Peki aslında ne olmalı? Bilgili, kültürlü, çalışkan, iyi eğitilmiş bireyler olmaları iyi bir şey değil mi? Elbette bunda bir yanlış yok. Ancak çocukların çocukluklarını yaşamasından daha fazla onları zenginleştirecek bir şey de yok. Her şeyin bir yaşı ve zamanı var. Oyunla, arkadaşlarıyla, hobileriyle vakit geçirerek büyüyen bir çocukla; ödevle, ne yaparsa yapsın hep daha fazlasını yapmak zorunda kalmakla, zorlamalarla, sınavlarla oyunsuz ve mutsuz büyüyen bir çocuğun arasında o kadar fark var ki. Unutmayın, çocuklar yalnızca bir kere çocuk olurlar, ama eğitimleri hayatları boyunca devam eder.

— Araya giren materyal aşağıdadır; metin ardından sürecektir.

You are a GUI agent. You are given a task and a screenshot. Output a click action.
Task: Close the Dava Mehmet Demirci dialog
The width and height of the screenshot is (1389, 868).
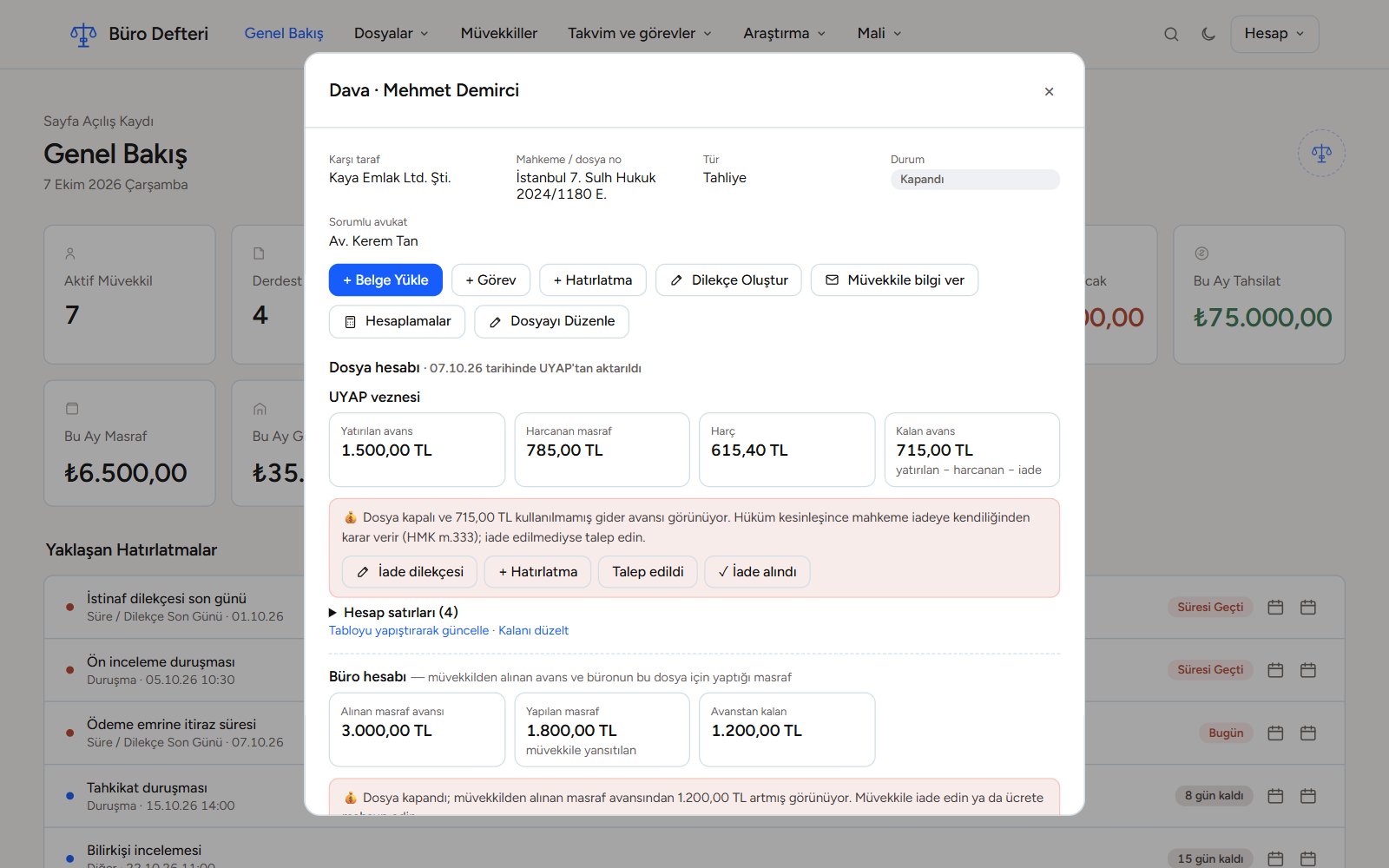coord(1049,91)
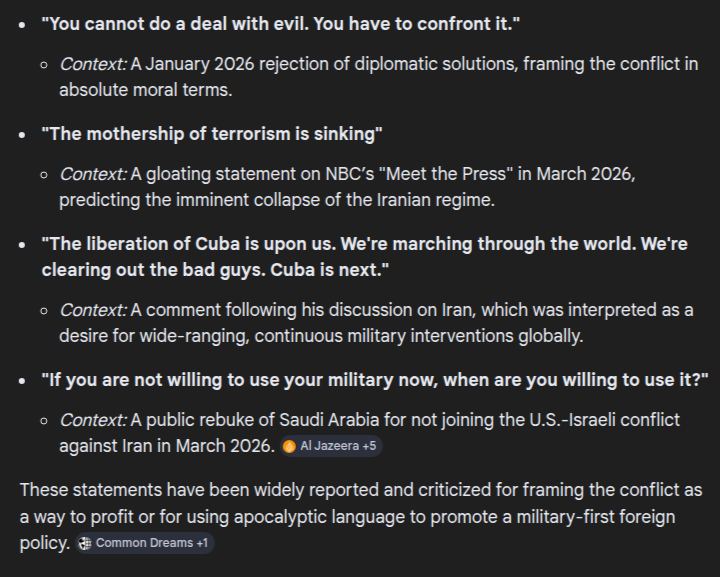Click the bullet before "The mothership of terrorism"
The width and height of the screenshot is (720, 577).
(22, 135)
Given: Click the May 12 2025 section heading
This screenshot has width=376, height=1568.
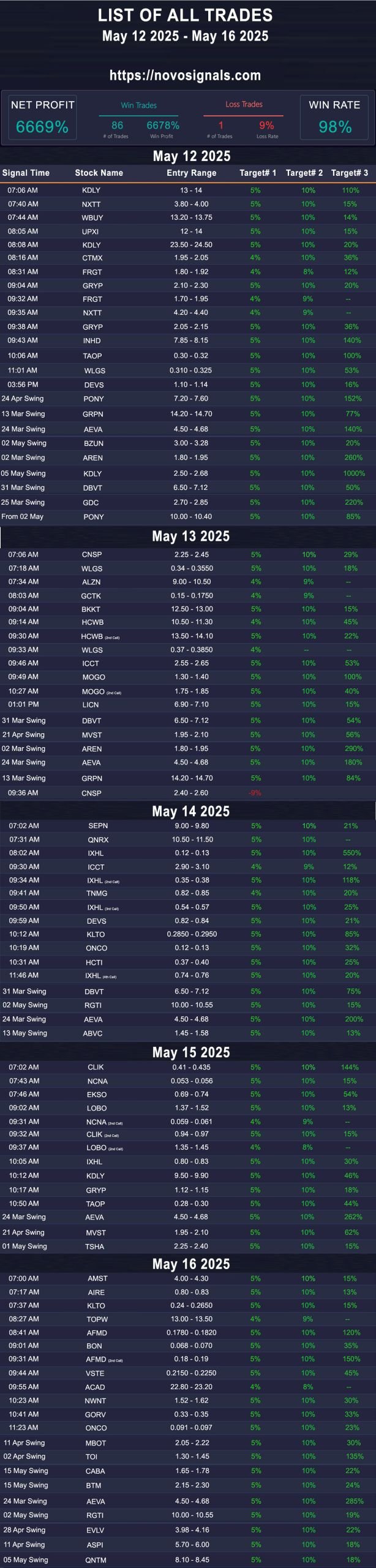Looking at the screenshot, I should [x=191, y=156].
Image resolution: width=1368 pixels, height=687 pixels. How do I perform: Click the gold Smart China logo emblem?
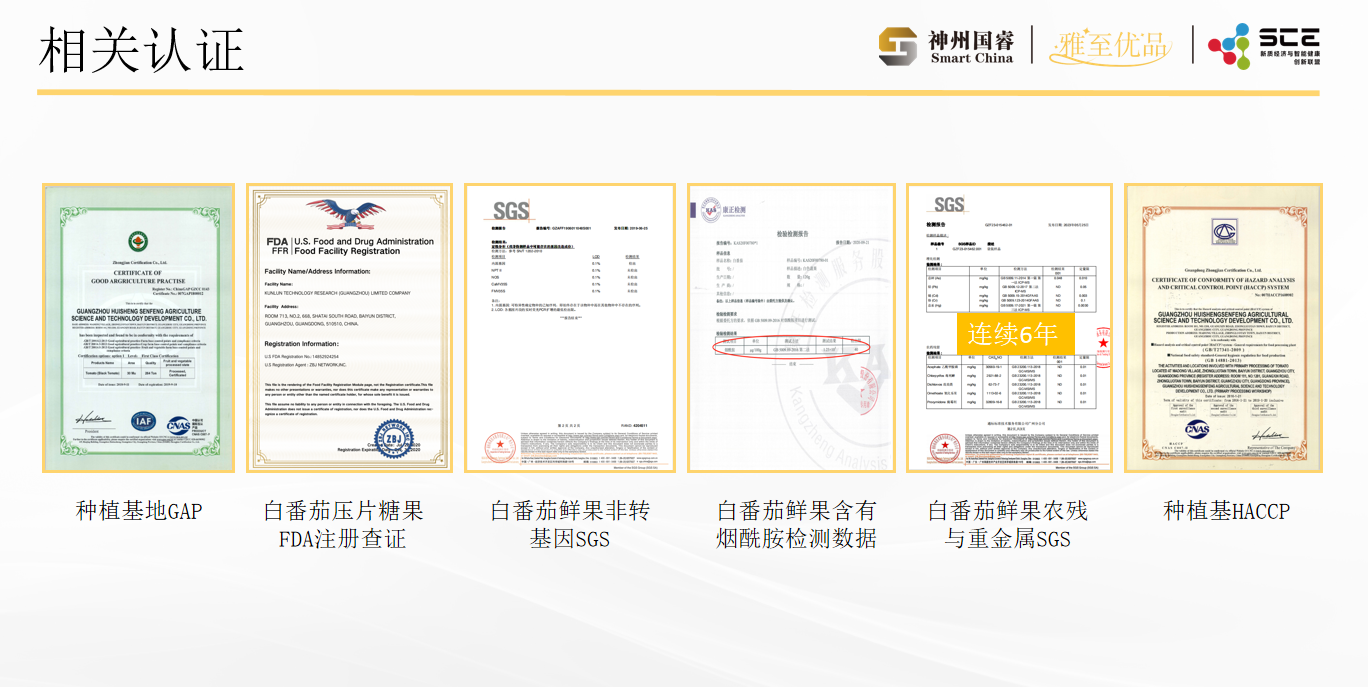pos(897,46)
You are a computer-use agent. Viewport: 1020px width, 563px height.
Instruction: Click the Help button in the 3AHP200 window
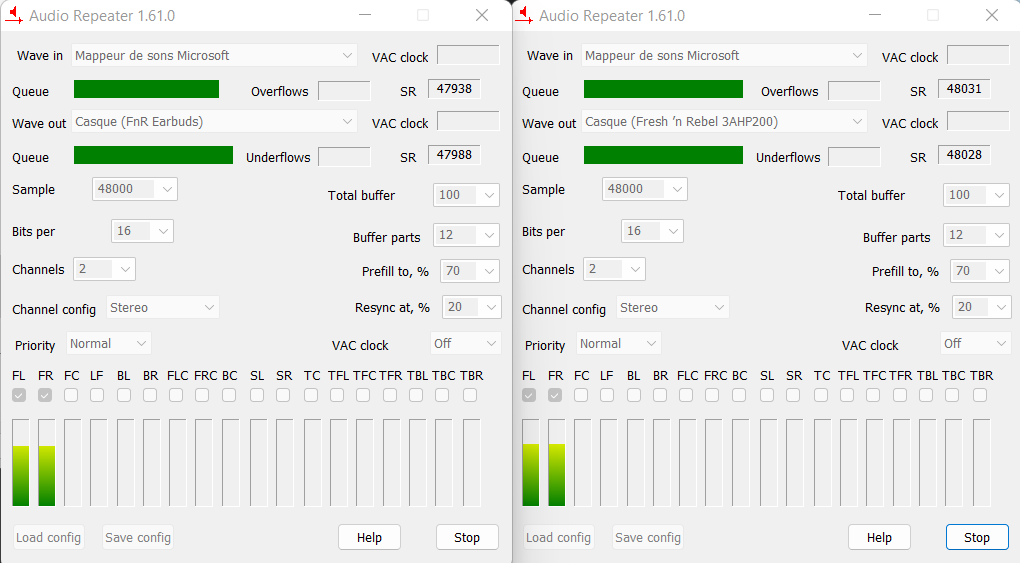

Çocuklar yalnızca bir kere oyun oynarlar ama o zevki büyüdüklerinde tadamazlar. Bırakalım çocuklarımız oyunlar oynasın, müzik ve sporla uğraşsın, sınavların birinden düşük not alsın, eksik olmayı ve başaramamayı tecrübe ederek öğrensin. Biz anne babalara düşen en önemli görev ise, çocuklarımızın en güzel yıllarını ellerinden almadan, dengeyle büyütmek ve her şeyi tadında yaşamak, yaşatmak, topluma sağlıklı bireyler kazandırmaktır.
Yoksa okul ve ödev sorumluluklarını çocuklardan daha fazla mesele edinmiş, daha fazla düşünen anne babalar olmak değil.
Şimdi soru şu; öğrenci olan kim, siz mi çocuğunuz mu?